** PROVIDED ENTRIES **
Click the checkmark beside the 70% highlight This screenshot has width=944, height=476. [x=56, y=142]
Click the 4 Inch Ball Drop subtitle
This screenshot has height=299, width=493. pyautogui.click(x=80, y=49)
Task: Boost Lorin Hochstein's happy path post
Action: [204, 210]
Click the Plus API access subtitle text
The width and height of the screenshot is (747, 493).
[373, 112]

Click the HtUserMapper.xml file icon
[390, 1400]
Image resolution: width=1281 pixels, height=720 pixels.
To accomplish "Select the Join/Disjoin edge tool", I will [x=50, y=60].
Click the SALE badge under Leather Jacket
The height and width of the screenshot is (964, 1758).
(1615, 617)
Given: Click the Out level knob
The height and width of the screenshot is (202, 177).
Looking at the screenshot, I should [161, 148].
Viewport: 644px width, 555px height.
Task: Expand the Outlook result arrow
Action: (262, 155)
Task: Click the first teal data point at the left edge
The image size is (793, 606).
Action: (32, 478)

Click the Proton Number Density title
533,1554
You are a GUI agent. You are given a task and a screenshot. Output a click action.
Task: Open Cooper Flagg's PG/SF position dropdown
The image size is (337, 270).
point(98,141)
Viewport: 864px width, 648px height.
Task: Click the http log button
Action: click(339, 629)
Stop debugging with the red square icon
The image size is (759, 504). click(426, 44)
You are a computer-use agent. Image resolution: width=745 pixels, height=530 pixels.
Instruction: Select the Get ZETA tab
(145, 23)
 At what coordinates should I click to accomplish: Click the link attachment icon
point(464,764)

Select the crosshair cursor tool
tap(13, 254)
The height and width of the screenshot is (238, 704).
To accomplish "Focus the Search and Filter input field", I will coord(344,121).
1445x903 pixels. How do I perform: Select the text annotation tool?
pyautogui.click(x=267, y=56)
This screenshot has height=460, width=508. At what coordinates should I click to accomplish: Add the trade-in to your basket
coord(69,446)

** WHAT YOU WILL DO **
Rewrite everything from the start of the listing down to the line containing "[390, 1400]", swapping "subtitle" for "heading" and changing nothing else.

** TASK RESULT **
Click the checkmark beside the 70% highlight This screenshot has width=944, height=476. [x=56, y=142]
Click the 4 Inch Ball Drop heading
This screenshot has height=299, width=493. pyautogui.click(x=80, y=49)
Task: Boost Lorin Hochstein's happy path post
Action: [204, 210]
Click the Plus API access heading text
The width and height of the screenshot is (747, 493).
[373, 112]

Click the HtUserMapper.xml file icon
[390, 1400]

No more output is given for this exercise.